======== Document excerpt

Could the Giro be Cancelled?

Could the Giro be Cancelled?

If you’ve been following along, the Giro d’Italia, like most other events this year, has been rocked with uncertainty. What racing has been done has been thrilling and beautiful, as we have come to expect from what is the favourite Grand Tour of the hardcore cycling community at large, but, as coronavirus cases rise and teams start dropping like flies, pressure on the race organiser (RCS Sport) and, more broadly, on the world governing body of cycling (UCI) is rising to cancel the event, along with subsequent events scheduled for the near future.

An official letter was sent by the EF Pro Cycling team to the UCI, requesting a cancellation of the event and stating “it must be expected that further illness will result,” referring to the spate of positive tests that have already come to light after the first rest day on Monday. The letter continues; “it would be better for the Giro and the UCI World Tour… [if] this be done in a systematic, holistic way versus a chaotic withdrawal on a team by team basis.” The request was rejected by the UCI, who reportedly stated that “we now face a challenge to finish the season and this can be achieved by continuing this spirit of collaboration and unity in professional cycling. With these measures, we trust in everyone’s cooperation in the common goal of continuing our sport in the safest possible conditions.”

================

Answer these questions from the article on the Giro:
1. Which organization is named as the race organiser?
2. Which team sent an official letter to the UCI?
3. What did the UCI do with the request in that letter?
The records have no connection to the article on the Giro.

======== Data provided

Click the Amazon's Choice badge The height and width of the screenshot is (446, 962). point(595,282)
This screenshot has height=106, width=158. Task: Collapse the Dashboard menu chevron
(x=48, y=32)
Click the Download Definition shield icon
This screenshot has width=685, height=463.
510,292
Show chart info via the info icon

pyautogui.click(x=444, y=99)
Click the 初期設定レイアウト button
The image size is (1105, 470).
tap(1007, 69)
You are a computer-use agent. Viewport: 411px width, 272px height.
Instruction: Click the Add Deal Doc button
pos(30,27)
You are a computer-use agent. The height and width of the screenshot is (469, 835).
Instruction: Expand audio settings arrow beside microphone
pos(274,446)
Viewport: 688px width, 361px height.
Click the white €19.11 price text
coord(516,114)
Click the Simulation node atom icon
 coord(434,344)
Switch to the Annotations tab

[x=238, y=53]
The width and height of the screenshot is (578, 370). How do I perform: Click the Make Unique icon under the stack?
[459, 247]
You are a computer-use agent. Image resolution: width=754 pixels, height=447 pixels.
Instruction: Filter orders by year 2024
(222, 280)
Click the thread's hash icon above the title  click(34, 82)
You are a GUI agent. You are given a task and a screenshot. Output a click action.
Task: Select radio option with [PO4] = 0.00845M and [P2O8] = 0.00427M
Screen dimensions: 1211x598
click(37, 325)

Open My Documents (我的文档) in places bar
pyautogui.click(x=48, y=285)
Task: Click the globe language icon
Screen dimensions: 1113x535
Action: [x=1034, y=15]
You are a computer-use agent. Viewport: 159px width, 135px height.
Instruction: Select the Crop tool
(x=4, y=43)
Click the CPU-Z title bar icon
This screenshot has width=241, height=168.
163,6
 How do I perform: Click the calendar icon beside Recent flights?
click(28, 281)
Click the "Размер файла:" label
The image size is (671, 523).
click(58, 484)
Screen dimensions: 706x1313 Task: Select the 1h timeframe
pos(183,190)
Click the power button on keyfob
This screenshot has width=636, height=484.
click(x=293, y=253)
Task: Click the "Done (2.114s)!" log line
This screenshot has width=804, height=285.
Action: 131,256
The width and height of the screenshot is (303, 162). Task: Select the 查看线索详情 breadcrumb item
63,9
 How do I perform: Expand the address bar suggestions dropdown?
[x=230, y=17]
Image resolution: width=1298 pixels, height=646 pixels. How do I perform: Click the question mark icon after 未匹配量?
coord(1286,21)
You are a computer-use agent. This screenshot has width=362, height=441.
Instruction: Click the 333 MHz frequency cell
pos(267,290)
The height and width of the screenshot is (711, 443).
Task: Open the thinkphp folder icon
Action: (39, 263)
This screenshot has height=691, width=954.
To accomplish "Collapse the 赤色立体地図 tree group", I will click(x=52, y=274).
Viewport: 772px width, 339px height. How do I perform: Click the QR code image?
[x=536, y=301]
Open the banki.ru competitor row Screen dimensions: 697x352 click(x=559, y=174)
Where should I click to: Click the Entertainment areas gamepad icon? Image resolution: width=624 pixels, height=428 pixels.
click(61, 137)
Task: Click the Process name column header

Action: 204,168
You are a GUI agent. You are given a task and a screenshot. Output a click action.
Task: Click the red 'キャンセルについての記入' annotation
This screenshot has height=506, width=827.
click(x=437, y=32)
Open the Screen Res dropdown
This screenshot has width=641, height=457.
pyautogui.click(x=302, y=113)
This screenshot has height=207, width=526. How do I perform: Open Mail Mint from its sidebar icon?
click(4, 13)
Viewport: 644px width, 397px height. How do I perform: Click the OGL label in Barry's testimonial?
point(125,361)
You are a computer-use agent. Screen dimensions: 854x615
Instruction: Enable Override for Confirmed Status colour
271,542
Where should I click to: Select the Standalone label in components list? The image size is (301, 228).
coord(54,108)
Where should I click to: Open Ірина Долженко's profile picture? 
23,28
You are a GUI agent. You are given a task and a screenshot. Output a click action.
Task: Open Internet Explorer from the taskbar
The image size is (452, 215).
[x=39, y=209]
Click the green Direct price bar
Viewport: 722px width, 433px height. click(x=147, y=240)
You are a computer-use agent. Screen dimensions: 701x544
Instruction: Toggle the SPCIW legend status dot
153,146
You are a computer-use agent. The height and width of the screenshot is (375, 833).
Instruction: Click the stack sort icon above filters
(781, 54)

================

## Result below
1. RCS Sport
2. EF Pro Cycling
3. It rejected the request.